We try to exercise our voice when we are upset, but the narcissist is so adept at projecting and leaves us feeling that whatever happened is our fault. The punishment for even questioning the narcissist is the silent treatment that feels so horrid we will believe it is our fault and begin to apologize to try and win forgiveness from a person that only preys on this kind of attention, and is incapable of recognizing any personal fault.

If any of these patterns sound familiar, the relationship was bound to end because we are no longer a conquest and cannot fill the emptiness the narcissist is constantly seeking. The ending of this relationship feels so awful because we unknowingly put all our energy and effort into pleasing someone who was never going to commit, and is too selfish and self-absorbed to acknowledge our pain. It is not our fault he/she started mistreating, ignoring, and lying to us; simply disregarding us as a human being. Perhaps we started to question our own morals and wondered if we deserved this abusive treatment. And many of us will even try harder to recapture the loving relationship we had in the beginning.

We start to feel obsessed with “fixing” what is broken in order to feel better, and the more our efforts are squashed, the more persistent we become.

We question who this person is that we are chasing and start to feel “crazy” because nothing is changing. This is because our efforts are toward a losing battle.  The relationship is no longer an opportunity to be won for the narcissist. The reason we now feel like an object is because he/she no longer has any use for us after depleting all we could give. He/she will never open up emotionally no matter how hard we try because the person we thought we knew has completed the narcissistic cycle of abuse and needs to draw the energy and innocence from a new victim.

When we first met, he took me out and noticed everything about me. He made me feel as though everything I said was interesting and he was enthusiastic about spending time with me. It felt so exhilarating to be with him that I didn’t even notice the quick flip. It wasn’t long before the time we spent together dwindled and I would crave the limited time he gave me. I would take great pride to dress up and impress him, yet there were no more compliments. When I worked tirelessly on a project and felt great accomplishment, he minimized my efforts.

During the then rarity we went out on a date, he would walk in front of me without taking my hand. When we went to parties, he talked with other women while I was standing right there beside him. These were subtleties of the power he won over me that fed his warped ego. Toward the end, our intimate moments left me feeling used and insignificant. There was refusal to look into my eyes, as though I would see into his heartless and empty self. I allowed these experiences to make me feel like a subordinate because my self-esteem had plummeted and my self-respect diminished.

The narcissist will end the relationship just as quickly and smoothly as it began, and the coldness, harshness, and apathy leaves us feeling worthless. He/she will cut off contact so abruptly that we want to curl into ball and disappear. Being consumed under the narcissist’s spell is not our fault and recovering from this will take time.

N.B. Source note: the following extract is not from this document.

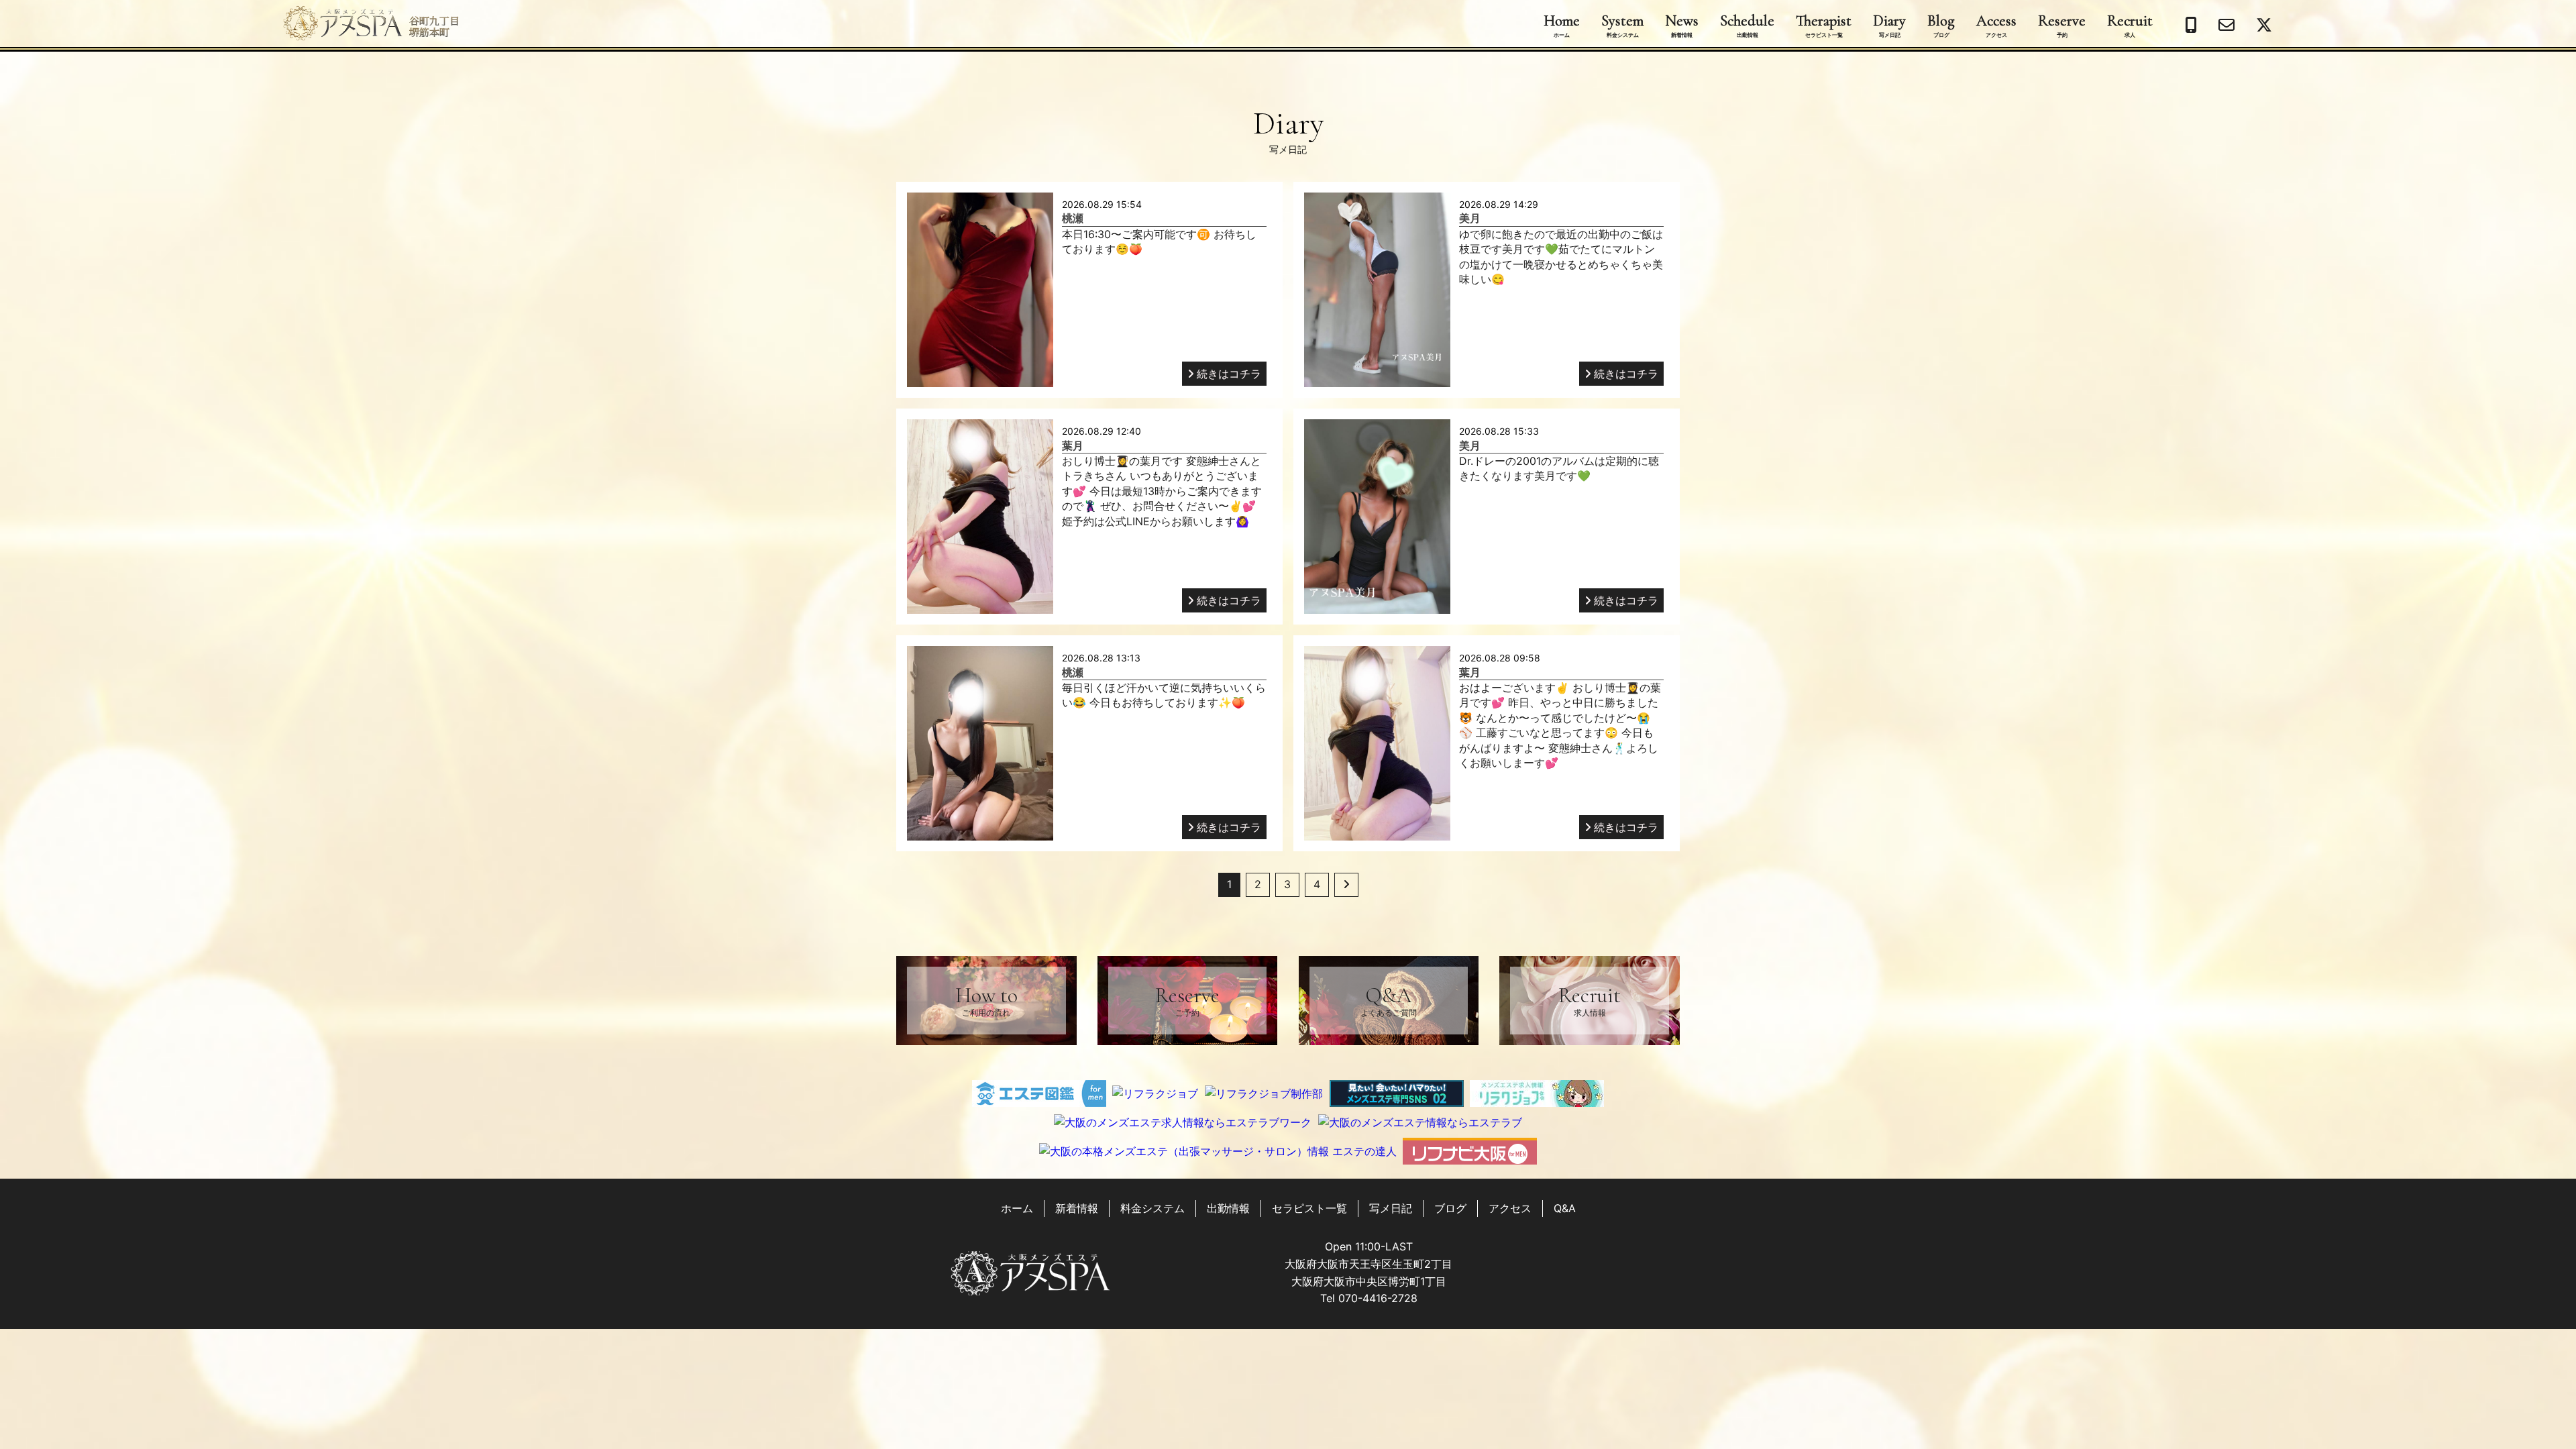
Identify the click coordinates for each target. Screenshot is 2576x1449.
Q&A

Our body, mind, and soul will heal, and a stronger self will allow us to feel more attuned, perceptive, and emotionally intelligent. Understanding this whirlwind will show that we do possess tremendous value, and our desire to love deserves to be loved from a genuine and warmhearted partner. Take the time to define what is important, and let no one doubt these convictions.

Let’s keep our heart open and full of courage, and we will find our way to the fulfillment we deserve.